This Thanksgiving, I have to admit that, among many other greater gifts, I am grateful for my first name and my last name.
Not that there’s anything particularly special about either Cameron or Sullivan, other than the fact that they’re both surnames, which some people may consider to be a red flag.
Gratitude for these names lies simply in my ability and willingness to use both of them (in combination, in order) for every and any form of communication, whether written, spoken, posted online or printed in ink.
Of course, I have other names, including Sweetie, Mrs. Sullivan, Hey, Motherness, Cam, Cami, Wampus Primeval, Stanley, and the word “Mom” spoken with up to six syllables.
But I reserve the use of those names for private family conversations, not for use on social media or local vent boards.
This practice doesn't work for everyone; it fact it's quite unpopular.
A Bay Area News Group article last week detailed the Nymwars debate (Twitter #nymwars), in which social media users assert that they should have control over how they are identified online.
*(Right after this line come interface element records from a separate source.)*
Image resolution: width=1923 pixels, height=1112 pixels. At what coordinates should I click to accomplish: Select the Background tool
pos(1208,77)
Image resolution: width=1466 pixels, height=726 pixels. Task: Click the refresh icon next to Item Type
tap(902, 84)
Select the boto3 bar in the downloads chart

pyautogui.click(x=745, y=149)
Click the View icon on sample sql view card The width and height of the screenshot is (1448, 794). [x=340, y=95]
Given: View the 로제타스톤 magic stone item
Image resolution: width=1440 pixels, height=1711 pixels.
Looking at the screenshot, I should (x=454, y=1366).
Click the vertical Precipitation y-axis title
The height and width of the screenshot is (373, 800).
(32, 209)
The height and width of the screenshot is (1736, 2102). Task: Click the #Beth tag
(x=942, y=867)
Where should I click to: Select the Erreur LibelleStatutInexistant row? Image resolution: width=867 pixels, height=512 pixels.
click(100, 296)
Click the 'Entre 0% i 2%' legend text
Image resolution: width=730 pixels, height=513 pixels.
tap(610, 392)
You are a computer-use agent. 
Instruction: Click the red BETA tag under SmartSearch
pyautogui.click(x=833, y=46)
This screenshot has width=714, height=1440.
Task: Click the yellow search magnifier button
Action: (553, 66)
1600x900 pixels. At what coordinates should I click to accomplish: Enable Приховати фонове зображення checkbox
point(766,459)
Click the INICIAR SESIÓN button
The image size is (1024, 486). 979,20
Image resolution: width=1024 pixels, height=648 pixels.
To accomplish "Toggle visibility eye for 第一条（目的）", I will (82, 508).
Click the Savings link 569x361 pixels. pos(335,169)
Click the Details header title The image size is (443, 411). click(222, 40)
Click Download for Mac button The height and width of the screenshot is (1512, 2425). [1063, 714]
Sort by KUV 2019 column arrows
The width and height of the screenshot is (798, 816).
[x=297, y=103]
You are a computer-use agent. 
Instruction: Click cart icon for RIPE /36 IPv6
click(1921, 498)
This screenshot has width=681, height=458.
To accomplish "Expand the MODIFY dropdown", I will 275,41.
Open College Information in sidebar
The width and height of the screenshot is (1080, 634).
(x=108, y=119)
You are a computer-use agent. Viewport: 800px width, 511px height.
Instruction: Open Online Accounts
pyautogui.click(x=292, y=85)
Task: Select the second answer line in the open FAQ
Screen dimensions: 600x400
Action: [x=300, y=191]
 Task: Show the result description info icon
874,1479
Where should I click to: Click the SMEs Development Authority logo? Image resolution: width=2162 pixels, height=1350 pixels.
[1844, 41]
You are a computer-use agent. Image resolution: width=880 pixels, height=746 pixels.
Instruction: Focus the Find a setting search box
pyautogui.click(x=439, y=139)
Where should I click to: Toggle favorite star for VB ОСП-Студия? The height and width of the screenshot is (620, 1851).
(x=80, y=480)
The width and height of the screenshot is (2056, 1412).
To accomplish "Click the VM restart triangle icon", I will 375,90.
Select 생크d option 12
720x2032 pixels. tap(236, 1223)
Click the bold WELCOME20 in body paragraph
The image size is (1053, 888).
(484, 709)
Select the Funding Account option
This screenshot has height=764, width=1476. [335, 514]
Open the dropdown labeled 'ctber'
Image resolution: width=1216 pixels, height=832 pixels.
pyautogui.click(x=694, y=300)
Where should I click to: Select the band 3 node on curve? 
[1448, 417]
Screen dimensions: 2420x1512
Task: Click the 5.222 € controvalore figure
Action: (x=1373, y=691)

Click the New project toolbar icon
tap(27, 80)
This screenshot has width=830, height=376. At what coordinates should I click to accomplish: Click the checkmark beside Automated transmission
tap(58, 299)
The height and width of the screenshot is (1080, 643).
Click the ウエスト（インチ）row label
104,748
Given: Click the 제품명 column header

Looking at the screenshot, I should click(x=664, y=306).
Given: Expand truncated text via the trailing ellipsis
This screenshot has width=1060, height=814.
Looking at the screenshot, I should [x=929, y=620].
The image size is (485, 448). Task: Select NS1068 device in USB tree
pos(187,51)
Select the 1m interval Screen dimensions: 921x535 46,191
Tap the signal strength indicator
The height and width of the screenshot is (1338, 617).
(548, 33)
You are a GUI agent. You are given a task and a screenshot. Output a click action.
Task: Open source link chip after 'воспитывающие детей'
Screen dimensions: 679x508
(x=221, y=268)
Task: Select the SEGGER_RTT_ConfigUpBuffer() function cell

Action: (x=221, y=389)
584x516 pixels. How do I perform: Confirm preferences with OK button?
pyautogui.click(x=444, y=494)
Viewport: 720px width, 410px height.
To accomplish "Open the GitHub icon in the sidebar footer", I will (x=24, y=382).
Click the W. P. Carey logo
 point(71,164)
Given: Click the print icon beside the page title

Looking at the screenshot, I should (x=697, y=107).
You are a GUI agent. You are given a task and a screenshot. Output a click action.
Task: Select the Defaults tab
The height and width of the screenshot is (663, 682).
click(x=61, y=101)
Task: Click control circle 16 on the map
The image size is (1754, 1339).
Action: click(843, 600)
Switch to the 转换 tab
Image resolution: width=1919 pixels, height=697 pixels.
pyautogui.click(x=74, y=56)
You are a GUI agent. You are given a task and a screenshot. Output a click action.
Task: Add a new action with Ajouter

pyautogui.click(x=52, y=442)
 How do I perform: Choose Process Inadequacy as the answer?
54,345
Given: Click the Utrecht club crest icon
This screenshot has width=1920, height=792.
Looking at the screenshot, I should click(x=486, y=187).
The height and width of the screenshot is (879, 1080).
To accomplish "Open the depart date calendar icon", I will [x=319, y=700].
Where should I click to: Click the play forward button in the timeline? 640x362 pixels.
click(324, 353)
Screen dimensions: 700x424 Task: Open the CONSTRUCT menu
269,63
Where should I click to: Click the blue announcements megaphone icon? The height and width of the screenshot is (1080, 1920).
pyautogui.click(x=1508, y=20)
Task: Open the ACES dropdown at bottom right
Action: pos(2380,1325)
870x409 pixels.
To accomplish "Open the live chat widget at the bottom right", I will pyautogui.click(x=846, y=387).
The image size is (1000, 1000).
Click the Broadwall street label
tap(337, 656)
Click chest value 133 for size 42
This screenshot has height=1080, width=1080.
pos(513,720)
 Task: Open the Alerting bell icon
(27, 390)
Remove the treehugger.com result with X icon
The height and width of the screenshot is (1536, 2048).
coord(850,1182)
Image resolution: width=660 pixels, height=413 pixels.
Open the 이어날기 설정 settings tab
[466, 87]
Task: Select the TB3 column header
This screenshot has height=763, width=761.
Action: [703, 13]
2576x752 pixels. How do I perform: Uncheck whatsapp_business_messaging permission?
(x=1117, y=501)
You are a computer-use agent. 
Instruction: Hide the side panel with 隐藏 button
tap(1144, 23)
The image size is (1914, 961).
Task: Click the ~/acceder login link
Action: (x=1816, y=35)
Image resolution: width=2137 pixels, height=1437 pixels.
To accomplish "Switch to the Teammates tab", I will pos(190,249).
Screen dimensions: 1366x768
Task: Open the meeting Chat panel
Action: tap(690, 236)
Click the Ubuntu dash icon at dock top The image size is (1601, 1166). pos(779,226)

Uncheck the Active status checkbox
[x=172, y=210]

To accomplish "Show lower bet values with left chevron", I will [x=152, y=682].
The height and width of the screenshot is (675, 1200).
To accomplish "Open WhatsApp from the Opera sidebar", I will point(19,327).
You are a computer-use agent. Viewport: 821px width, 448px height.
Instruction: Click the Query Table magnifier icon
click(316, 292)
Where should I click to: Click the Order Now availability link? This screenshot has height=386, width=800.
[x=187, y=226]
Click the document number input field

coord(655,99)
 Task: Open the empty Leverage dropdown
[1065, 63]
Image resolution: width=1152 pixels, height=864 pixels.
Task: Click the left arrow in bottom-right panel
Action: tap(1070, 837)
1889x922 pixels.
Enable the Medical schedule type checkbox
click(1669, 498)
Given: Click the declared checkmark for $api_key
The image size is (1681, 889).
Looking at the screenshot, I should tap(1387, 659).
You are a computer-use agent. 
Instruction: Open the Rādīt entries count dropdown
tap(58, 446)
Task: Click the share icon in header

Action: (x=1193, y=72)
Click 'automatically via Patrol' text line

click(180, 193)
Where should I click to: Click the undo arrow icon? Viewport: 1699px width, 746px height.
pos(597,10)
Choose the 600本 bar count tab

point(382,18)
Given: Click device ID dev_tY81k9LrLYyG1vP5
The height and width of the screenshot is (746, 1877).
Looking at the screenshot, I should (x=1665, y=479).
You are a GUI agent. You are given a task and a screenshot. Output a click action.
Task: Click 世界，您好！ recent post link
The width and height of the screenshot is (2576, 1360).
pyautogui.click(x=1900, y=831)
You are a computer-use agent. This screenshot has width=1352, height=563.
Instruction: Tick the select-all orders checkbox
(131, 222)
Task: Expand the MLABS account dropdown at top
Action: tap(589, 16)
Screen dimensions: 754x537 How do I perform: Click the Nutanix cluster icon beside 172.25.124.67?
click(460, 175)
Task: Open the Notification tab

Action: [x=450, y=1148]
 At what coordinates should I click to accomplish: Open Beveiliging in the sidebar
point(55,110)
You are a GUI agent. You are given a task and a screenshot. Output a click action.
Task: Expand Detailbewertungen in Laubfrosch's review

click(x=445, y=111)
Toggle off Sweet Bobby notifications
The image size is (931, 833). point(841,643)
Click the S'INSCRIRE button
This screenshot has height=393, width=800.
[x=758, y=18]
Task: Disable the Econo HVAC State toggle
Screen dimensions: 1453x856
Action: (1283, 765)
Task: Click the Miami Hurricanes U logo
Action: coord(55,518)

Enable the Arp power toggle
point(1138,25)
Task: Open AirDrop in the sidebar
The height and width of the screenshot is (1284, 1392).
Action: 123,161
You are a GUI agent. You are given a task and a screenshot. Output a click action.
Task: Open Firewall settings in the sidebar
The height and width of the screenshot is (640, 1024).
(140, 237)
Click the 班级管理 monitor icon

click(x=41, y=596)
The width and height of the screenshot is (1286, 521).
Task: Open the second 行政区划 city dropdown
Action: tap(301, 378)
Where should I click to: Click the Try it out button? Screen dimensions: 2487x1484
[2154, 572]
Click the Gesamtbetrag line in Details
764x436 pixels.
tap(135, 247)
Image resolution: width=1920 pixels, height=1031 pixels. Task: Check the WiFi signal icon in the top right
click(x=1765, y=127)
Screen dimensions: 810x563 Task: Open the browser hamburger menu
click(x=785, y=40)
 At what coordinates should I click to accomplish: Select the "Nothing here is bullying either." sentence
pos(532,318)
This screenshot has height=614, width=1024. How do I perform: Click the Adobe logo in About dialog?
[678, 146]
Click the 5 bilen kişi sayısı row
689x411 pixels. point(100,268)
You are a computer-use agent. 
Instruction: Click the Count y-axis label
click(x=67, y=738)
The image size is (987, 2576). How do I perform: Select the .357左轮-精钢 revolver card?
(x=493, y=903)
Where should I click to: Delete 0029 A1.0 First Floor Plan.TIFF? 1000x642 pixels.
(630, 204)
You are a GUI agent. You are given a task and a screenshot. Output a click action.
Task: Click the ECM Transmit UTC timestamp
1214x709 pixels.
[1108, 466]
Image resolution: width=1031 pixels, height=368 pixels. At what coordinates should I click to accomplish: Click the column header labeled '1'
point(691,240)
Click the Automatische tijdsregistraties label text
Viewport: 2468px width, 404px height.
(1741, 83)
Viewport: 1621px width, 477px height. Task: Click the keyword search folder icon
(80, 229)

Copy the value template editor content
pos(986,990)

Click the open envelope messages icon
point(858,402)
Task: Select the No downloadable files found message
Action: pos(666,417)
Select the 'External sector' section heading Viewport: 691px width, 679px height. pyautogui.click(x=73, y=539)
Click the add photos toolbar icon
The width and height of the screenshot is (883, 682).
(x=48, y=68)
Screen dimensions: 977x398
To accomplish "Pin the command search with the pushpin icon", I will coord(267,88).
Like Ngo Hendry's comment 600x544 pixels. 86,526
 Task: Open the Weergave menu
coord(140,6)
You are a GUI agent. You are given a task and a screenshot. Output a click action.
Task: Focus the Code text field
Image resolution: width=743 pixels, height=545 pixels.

In contrast, companies like Facebook are vowing to crack down on their “real names only” policies and the Department of Justice has suggested that, in order to prevent crime, the government needs internet users to be more transparent with online IDs.
Reading the article, I grew concerned that that some of my newest Facebook friends may disappear.
I further waffled between worry and elation over whether some comments on Pleasanton Patch could disappear.
To begin with, some of my newer Facebook friends from Pleasanton include Nypizzapasta, who speaks English, Italian, Persian and Russian. Nypizzapasta’s last name is Pleasanton and he spends quite a bit of time on Main St.
By the looks of his profile, Nypizzapasta only eats at one restaurant.
Another Pleasanton friend request I sent this week went to the well-known Miracleautopaintandbodyrepair Pleasanton.
His name may be difficult to pronounce. But I hear Miracleautopaintandbodyrepair has, shall we say, a great body.
Another new friend, Cns, has an obsession with nutrition. Pusd posts several newsworthy topics a month about the menu offerings at Pleasanton Schools.
In addition to innocent Facebook aliases, however, is a growing population of anonymous participants in the comments section of Patch or Pleasanton Weekly.
On Pleasanton Patch, for example, we have the philosophical Lin, the intellectually sarcastic Gem, and the cleverly named Californicus.
There are also Sue, Rich, Evie, Tim, Jill, Roland, TMAX and many others without surnames.
Although comments sections and message boards are more entertaining when participants feel free to comment without fear of retribution, I can’t imagine wanting to hide a valid argument behind an alias.
Perhaps online conversations would be less spirited if identity were required. I agree; this would take half the fun out of the hobby of reading message boards.
But if I had to use an alias, the argument wouldn’t be worth making.
Perhaps some participants feel that aliases can protect them from online identity theft.
It's a safer bet, however, that people with well-phrased anonymous opinions are more likely to be victims of intellectual property theft than identity theft. If a writer backs up a comment with a verifiable identity, he or she owns that comment.
If I have an opinion to state or a fact to relate, I’ll stand behind it with my real name and take any verbal lashings that come my way.
To that end, on a particularly contentious article recently, I deleted one of my own comments when an anonymous poster attacked me for it. The hilarious result was that the angry, anonymous commenter appeared to be arguing with herself.
As someone who’s been writing opinion columns in newspapers and online for eight years, I’m too busy to get into shouting matches with people who aren’t willing to identify themselves or display simple decorum.
Finally, if you ever meet my new pals, Nypizzapasta and Miracleautopaintandbodyrepair, please tell that that before they lose their social media presence, they need to create a Facebook “page” for their businesseses, attached to a legitimate user with a verifiable identity.
If they need recommendations on Pleasanton-based professionals who can help them with this and their other PR needs, I know a few independent business owners in town who provide excellent professional communication services at fair prices.